Mye and Lana were taken from her, and she was forced back into the world of death and decay, their lives always hanging above her head. Year after year. Decade after decade. Centuries. Soon, time became a concept more so than something tangible–she went from one cosmic battlefield toward another, fighting wars she could not understand for reasons she didn’t want to know. She froze her heart, her mind, and her soul, all in a desperate bid for that singular future where she could go back to the peaceful time in the mountains.
But, deep down, she knew it would never come–she was a disposable soldier, a footnote on the scale of cosmic horrors–her battles were forgotten before they were even fought, her accomplishments only celebrated in her mind. Nobody cared, nobody bothered to learn… nobody. Nobody. Until Mye, once again, found her–he’d broken free… and told her everything. Everything. All that they were doing.
Lana was too young and too weak. She had barely Awakened when they had taken her. She lasted 344 years before her Vitality expired.
She was still just a child, both in body and mind, and they robbed her–robbed of a chance of ever seeing anything beyond darkness.
Mye hung on, desperate, unwilling, and managed to escape. But they caught him, once again, and ended his consciousness, turning him into a puppet of Vitality–a broodmother for items and titles and relics for the new conquests. Now, whatever was left inside that hollow prison was just a husk of flesh, blood, and bone. There was no human in that mind, no thought, no care, no love, nothing–but it didn’t matter. She would save him, and she would go back home and bury up in that mountain. She would bury it all at the last place they ever lived.
She spent hundreds of years looking for him, looking for a world that they sent him to. So, so often she was just a little bit too late–the world had collapsed or ascended, and he was shuffled elsewhere. But finally… finally, she found him. He was here. And now… now she realised she would fail, again. If her Avatar was killed, they’d immediately realise it was her. The Protector in charge of this world will send the information back… and there would be no corner of the cosmos that she could hide in.
“No…” her last words weren’t a roar of defiance, but a whimper of defeat. Tears coalesced deep in her eyes… but she never regretted it. If she did, it would mean that she regretted loving him.
She was pierced countless times, and pain quickly shut her mind off. She watched her HP evaporate, bit by bit, until it hit 0. She felt herself falling, and suddenly, she was back on that mountain once again.
She was a star-shaped leaf that the wind blew from the branch. Lana laughed at the sight and ran over, catching it with her bare hands, gently cradling it as she ran screaming to show it off. The sun above blazed, and the wind was gentle. The world swayed in the colours of the rainbow, and all was calm. Heart, mind, and soul were in unity, and she was free. She was free to love, for now and forever. No more pain, no more agony, no more anger, no more hate. Just a calm, freeing, warm salvation. But the sharp, acute pain interrupted it all, and her mind was wrangled back to reality.
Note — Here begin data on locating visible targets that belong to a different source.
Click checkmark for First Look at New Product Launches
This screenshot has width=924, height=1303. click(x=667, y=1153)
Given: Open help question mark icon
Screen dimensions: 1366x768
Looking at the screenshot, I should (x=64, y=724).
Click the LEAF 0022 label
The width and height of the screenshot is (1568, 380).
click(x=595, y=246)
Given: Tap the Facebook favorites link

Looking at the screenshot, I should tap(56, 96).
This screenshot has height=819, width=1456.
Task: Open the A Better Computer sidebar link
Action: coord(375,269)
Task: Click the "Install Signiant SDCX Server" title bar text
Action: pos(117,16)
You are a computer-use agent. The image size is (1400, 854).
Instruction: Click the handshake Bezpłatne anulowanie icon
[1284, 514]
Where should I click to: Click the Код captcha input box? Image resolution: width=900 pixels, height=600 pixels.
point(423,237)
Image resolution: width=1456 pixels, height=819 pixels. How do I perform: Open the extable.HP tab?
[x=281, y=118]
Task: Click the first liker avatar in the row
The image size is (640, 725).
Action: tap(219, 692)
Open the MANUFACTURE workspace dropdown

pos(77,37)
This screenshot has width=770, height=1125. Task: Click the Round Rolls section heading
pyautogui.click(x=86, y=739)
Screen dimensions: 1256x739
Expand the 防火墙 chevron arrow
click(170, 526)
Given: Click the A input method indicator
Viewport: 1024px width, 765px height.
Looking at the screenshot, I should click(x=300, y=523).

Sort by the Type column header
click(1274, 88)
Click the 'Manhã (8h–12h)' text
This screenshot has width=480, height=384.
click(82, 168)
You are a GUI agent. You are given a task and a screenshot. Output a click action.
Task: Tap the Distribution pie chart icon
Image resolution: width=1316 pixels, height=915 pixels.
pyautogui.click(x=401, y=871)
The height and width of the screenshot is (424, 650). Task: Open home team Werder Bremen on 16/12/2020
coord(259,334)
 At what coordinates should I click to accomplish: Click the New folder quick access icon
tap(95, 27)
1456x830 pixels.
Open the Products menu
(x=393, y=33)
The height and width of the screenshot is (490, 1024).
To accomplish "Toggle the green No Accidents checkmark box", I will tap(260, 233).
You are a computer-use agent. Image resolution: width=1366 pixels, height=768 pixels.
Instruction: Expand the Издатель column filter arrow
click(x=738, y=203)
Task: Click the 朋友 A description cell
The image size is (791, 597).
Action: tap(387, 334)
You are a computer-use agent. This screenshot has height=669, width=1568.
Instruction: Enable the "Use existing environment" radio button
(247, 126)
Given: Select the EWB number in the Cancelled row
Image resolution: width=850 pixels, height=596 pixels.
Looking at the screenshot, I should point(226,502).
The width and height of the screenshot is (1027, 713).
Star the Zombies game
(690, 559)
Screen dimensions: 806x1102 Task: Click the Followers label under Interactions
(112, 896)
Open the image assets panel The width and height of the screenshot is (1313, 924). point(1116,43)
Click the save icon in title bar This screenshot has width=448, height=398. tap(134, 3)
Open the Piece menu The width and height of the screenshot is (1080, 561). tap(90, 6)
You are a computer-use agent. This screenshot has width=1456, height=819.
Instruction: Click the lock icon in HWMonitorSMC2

He was standing tall above her, casting shadow, his face bloodied, like a devils. And she glanced down toward her chest where she saw a sword sticking through her heart, piercing it directly. He was calm, untouched, unflinching. It was then that she recognised she wasn’t being hunted by a human… but by a monster. She smiled as she spoke.
“I’ll… remember you,” she mumbled, choking on her own blood. “You won’t… have… good death.”
“No death is ever good,” the man said as her consciousness began to fade into darkness. “But you’re welcome to try.”